What needs to be done> In the records below, find the line containing "Image resolution: width=837", then print it and every following line exactly, through the last, without pictures.

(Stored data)
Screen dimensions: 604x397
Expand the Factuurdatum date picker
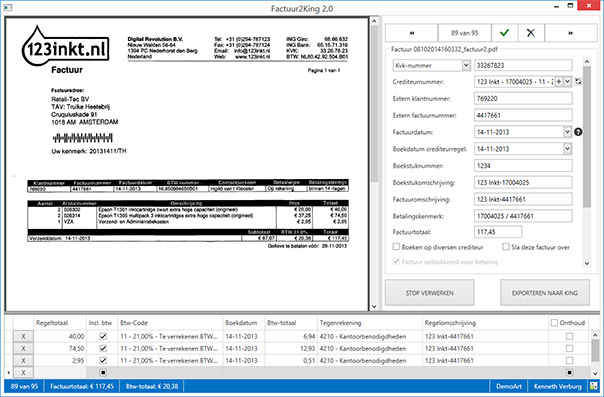click(x=567, y=132)
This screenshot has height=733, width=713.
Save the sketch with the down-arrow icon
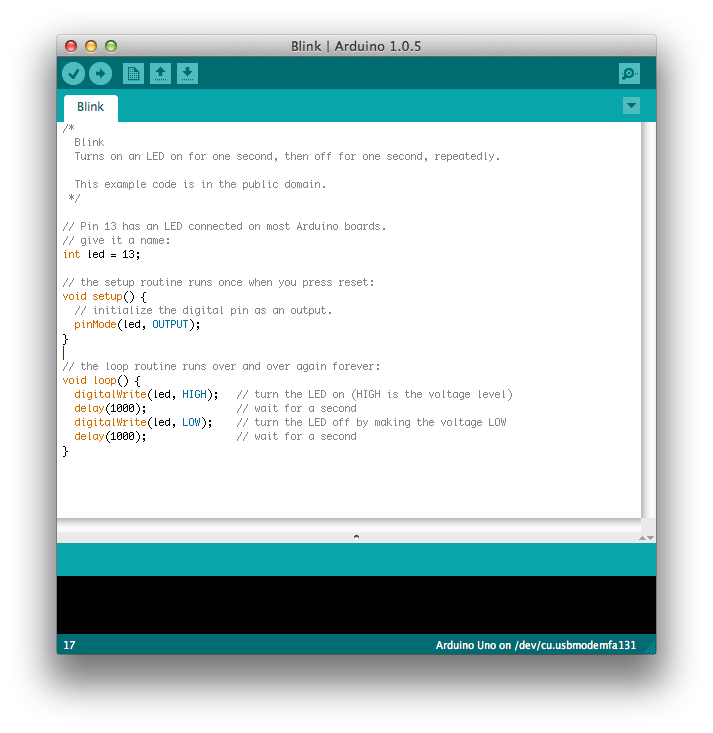187,73
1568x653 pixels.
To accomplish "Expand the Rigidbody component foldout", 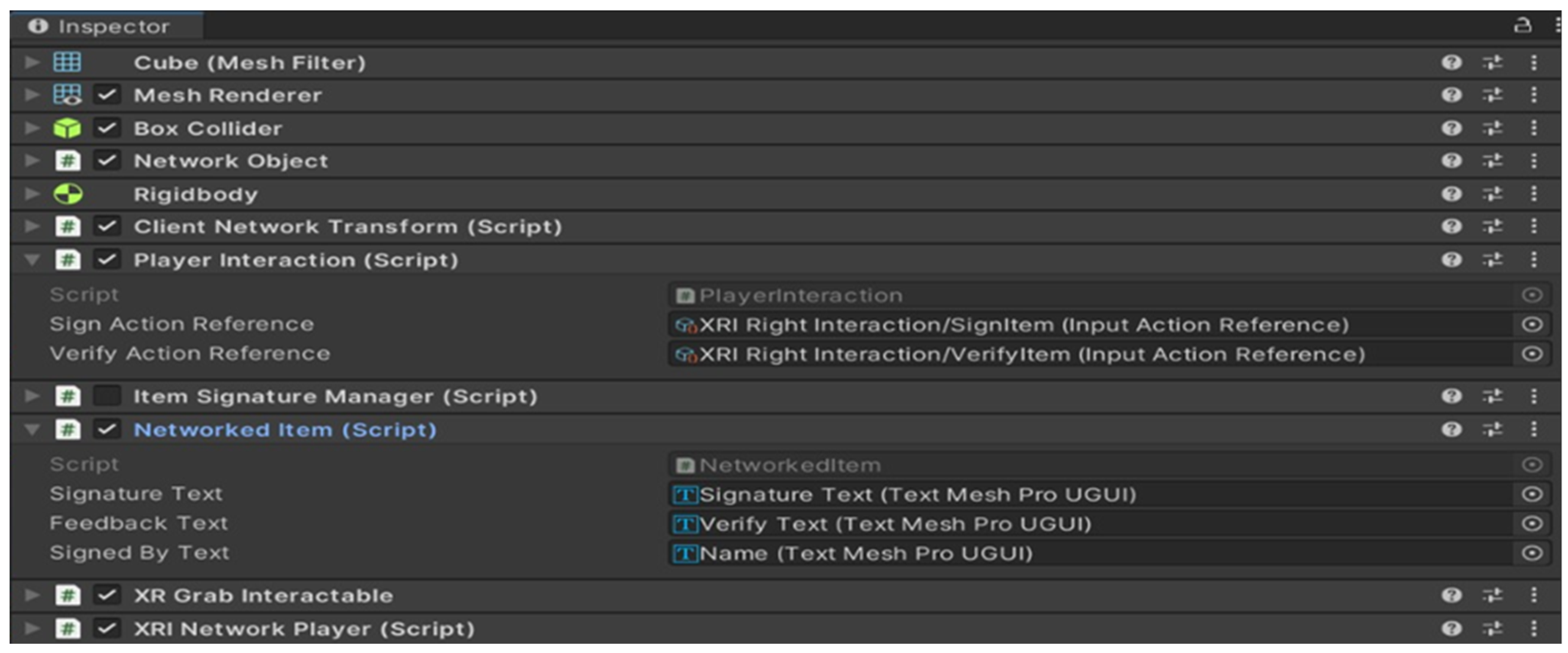I will click(x=32, y=194).
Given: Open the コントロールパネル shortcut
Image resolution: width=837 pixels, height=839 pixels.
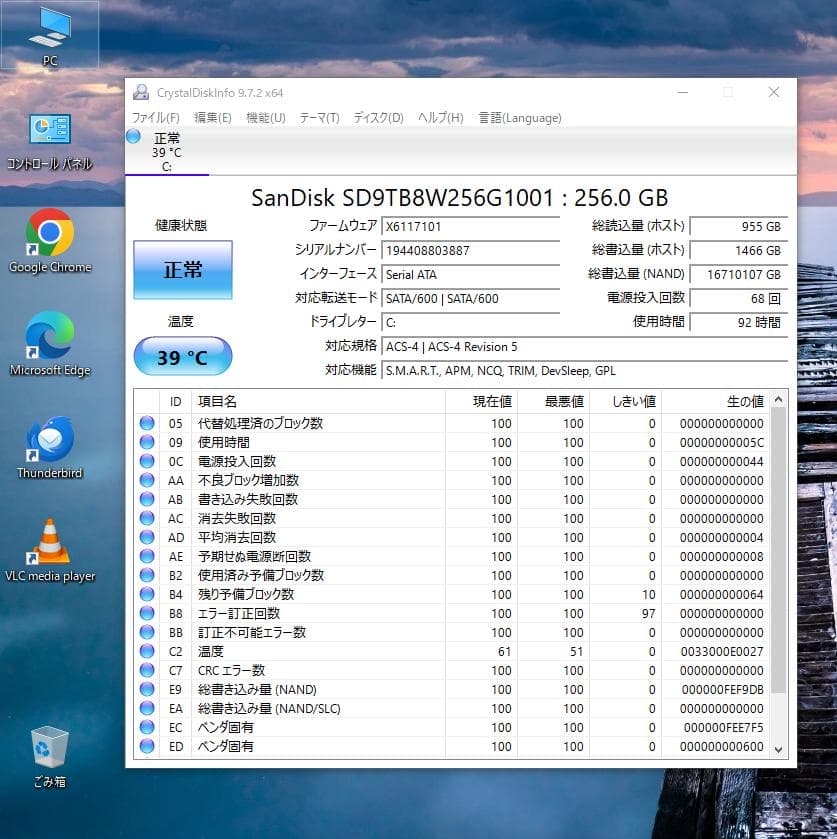Looking at the screenshot, I should pos(50,135).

Answer space>
Image resolution: width=837 pixels, height=839 pixels.
Looking at the screenshot, I should pos(50,135).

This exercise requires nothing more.